▸ Text provided:
Now sitting at $0.35 each - going to unload my cost basis and keep the rest for the free ride.

Figured this was "too big to fail" for the ECB - gamble was less than $5k total but now sitting at decent sushi money.


For TSLA - set a STO collar for next week that I am waiting for it to hit - STO $175P and BTO $185C - looking for a $0.25 credit each - it's close now.

Will re-try tomorrow if they don't hit today - I think we are close to max pain bound for this week but next week is open for a bounce up, depending on the FED.
Will look to de-leverage prior to the FED meeting as I see that as a strong up/down day for sure.

Edit - the Collars filled - for a price improvement $0.30 each
Update -
Sold all the CS calls today at $0.50 each - not bad for 24 hours - I didn't want to be in this long and am glad it worked out but it could have gone bust. Set the limit order this morning and after lunch saw that it filled.
Not really knowledgeable about banks or their operations, so it was really just a YOLO that worked.

Just a few minutes ago - closed out my collars that were opened yesterday (for $0.30 each) of STO $175P / BTO $185C
Made $3.80 total per contract (the Put and Call when we hit $185)

I really like this position and will look to reopen tomorrow - just taking the easy close for 24 hours and $5 over max pain for the week.
(since it is triple witching - weekly, monthly and quarterly expiration, I think the tractor beam will bring us down to $179 tomorrow)

The past 2 months, I have been feeling good with holding core shares and Leaps (06/2025 - $200 & $250's) and making a lot of 24 hour or less trades that have brought in significant cash to the account to fund more leaps.

▸ Problem to work on: Carry the options-trading post above forward from its last sentence, keeping the same first-person trading voice.

▸ Material:
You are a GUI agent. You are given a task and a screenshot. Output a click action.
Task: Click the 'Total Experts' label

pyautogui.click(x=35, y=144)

▸ The response:
Will continue to add to the $200's and $250's before the P&D report to ride into earnings. Then I am not really sure but definitely going to stay nimble until the FED is no longer the main catalyst and Tesla execution is.

Cheers!
 
(since it is triple witching - weekly, monthly and quarterly expiration, I think the tractor beam will bring us down to $179 tomorrow)
Esp if the market goes down. Today TSLA is on par with Nasdaq (so underperforming its usual 2x beta).

The problem is they want to push SPY higher since the pax pain is 399. But TSLA max pain is 180 .... so needs to come down. Its going to be an interesting Friday.
 
Will continue to add to the $200's and $250's before the P&D report to ride into earnings. Then I am not really sure but definitely going to stay nimble until the FED is no longer the main catalyst and Tesla execution is.
I won't be surprised if this shift to Tesla execution as the catalyst doesn't happen until next year.

Actually I think its most likely that we'll get a drip of Tesla execution that builds steadily, while continuing to be drowned by macro for the year. The drip will sustain the share price, but front and center driver -- I won't be surprised if its a year or more.
 
I'm aware and its a small trade that I'm likely not going to hold overnight. It was also a poor choice of stock vs options - the option is up 25% as of right now, but the stock is up about 50% from where I could have got this at the open.
And I'm out - closed these out just now about for a ~50% gain. I wouldn't be surprised if we have another see-saw day tomorrow or early next week.
 

Cary sees $183.36=$190.78=$195.21=$204.40=$221.25.

For downside $178.04 is a decent containment for the day. Break below brings $170.59.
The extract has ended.